In Table 1, the content of the foaming agent is the content with respect to the total 100 parts by weight of the polystyrene-based resin seed particles and the styrene monomer used. Since the polystyrene resin seed particles and the styrene monomer can form the base resin, the content of the foaming agent can be said to be the content with respect to 100 parts by weight of the base resin. Further, in Table 1, the content of components other than the foaming agent is the content with respect to 100 parts by weight of the pre-expandable polystyrene resin particles.
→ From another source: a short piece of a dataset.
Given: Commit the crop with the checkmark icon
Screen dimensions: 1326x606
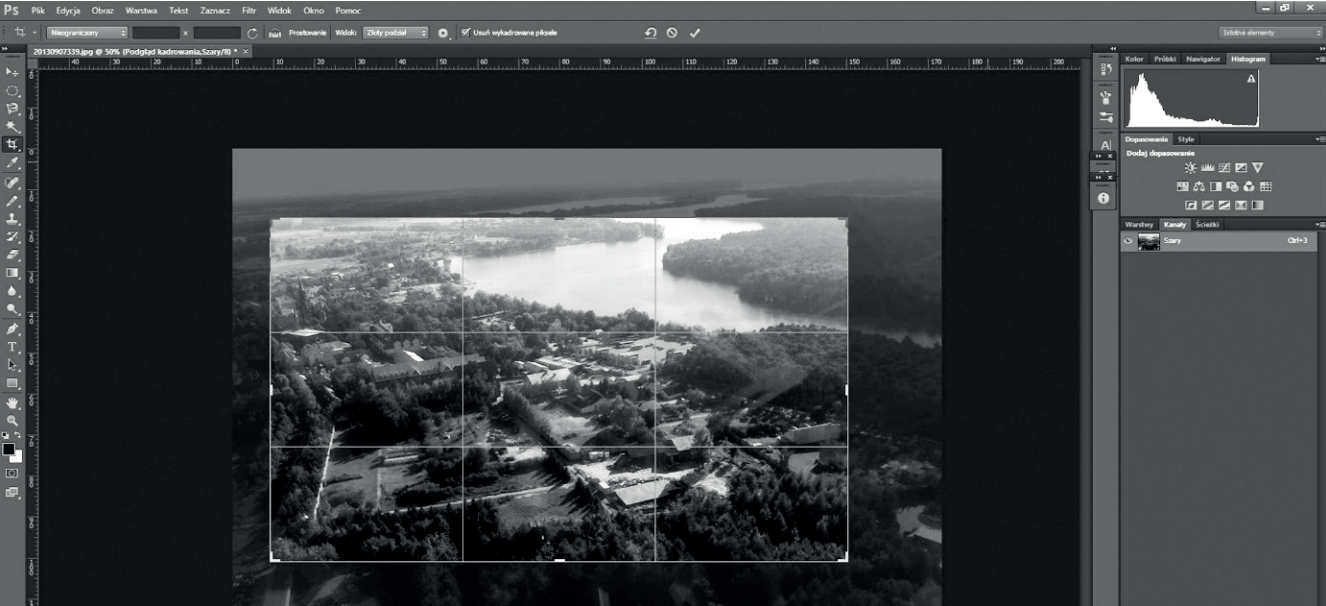Looking at the screenshot, I should pyautogui.click(x=695, y=33).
According to one embodiment of the present invention, it is possible to provide expandable polystyrene-based resin particles that can suppress blocking and have good polystyrene-based expanded particle productivity. Therefore, one embodiment of the present invention can be preferably used in the field of building materials, for example, for producing foamed molded articles for building materials and lightweight concrete.

Claims (8)

An expandable polystyrene resin particle containing a base resin and a foaming agent,
(A) The average particle size is 0.25 mm or more and 0.5 mm or less,
(B) the weight average molecular weight (Mw) is 180,000 or more and less than 270,000,
(C) 0.5 to 1.9 parts by weight of magnesium stearate is further contained with respect to 100 parts by weight of the expandable polystyrene resin particles, and the expandable polystyrene resin particles are characterized. The foaming agent is (a) 1.5 parts by weight or more and 3.0 parts by weight or less of cyclohexane, and (b) 7.0 parts by weight or more and 9.0 parts by weight or less with respect to 100 parts by weight of the base resin. The expandable polystyrene-based resin particle according to claim 1, which comprises a butane of The expandable polystyrene resin particles according to claim 1 or 2, wherein the particle size distribution (UT) is 2.10 or less. It is characterized by further containing 0.05 parts by weight or more and 0.60 parts by weight or less of N-hydroxyethyl-N-(2-hydroxyalkyl)amine with respect to 100 parts by weight of the expandable polystyrene resin particles. The expandable polystyrene resin particle according to any one of claims 1 to 3. Expanded polystyrene-based resin particles according to any one of claims 1 to 4, and expanded polystyrene-based particles. The expanded polystyrene particles according to claim 5, having a bulk density of 0.0140 g/cm ³ or more and 0.0240 g/cm ³ or less. A polystyrene-based foam molded article, which is obtained by molding the polystyrene-based expanded particles according to claim 5 or 6 in a mold. A lightweight concrete composition comprising the expanded polystyrene particles according to claim 5 or 6.